Problem statement = The result should be an exact copy of only the lines from the one holding "Viewport: 1627px width, 1064px height." through the last line of the data below, please, without pictures.

Stored data entries =
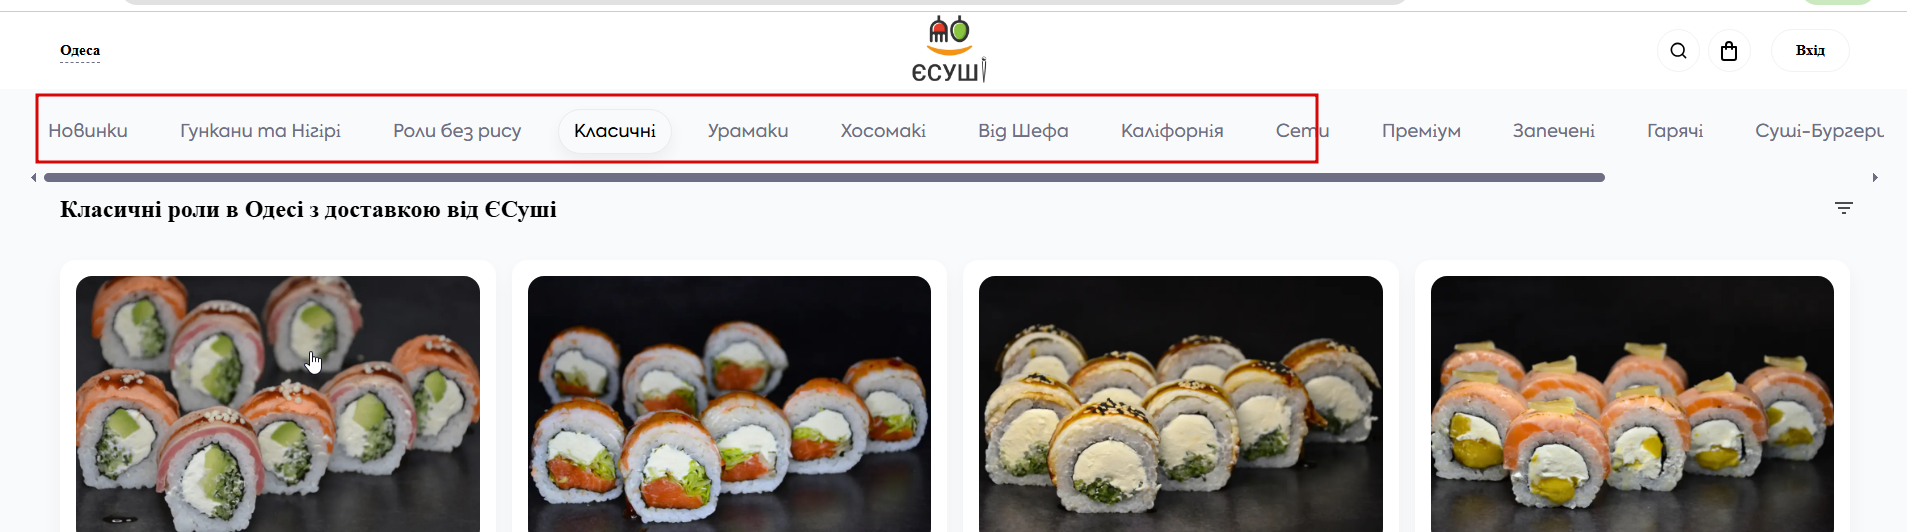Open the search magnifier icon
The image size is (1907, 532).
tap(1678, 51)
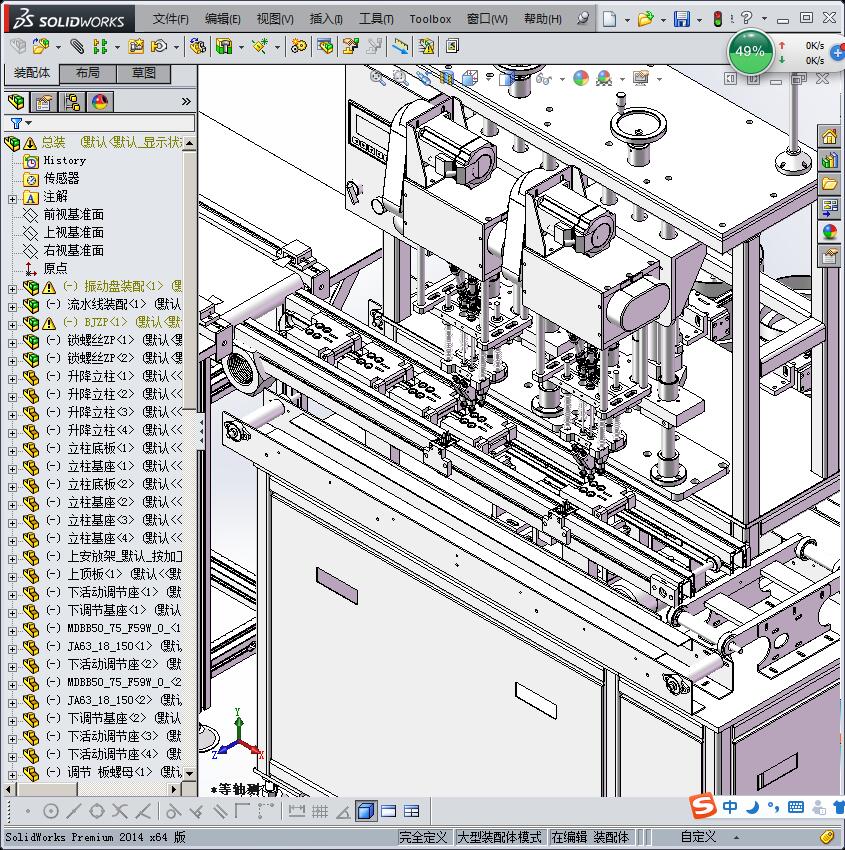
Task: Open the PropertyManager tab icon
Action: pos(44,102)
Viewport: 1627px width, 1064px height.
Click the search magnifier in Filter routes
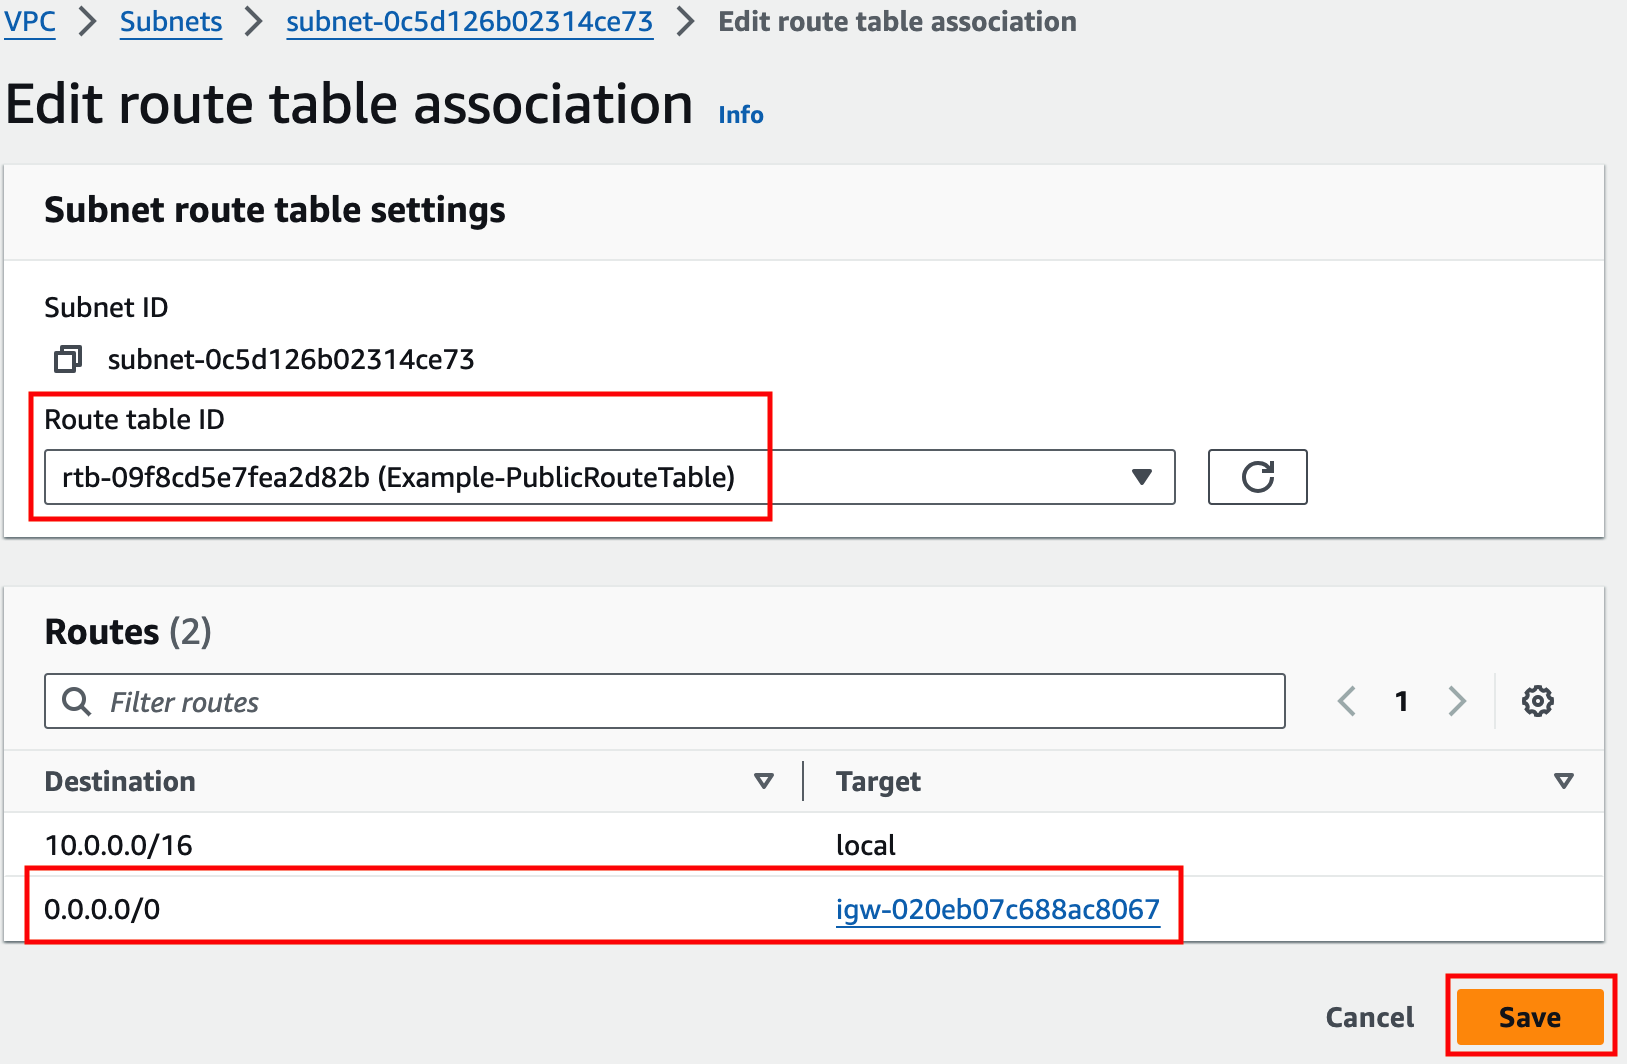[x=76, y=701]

Exercise output =
Viewport: 1627px width, 1064px height.
Click the search magnifier in Filter routes
[x=76, y=701]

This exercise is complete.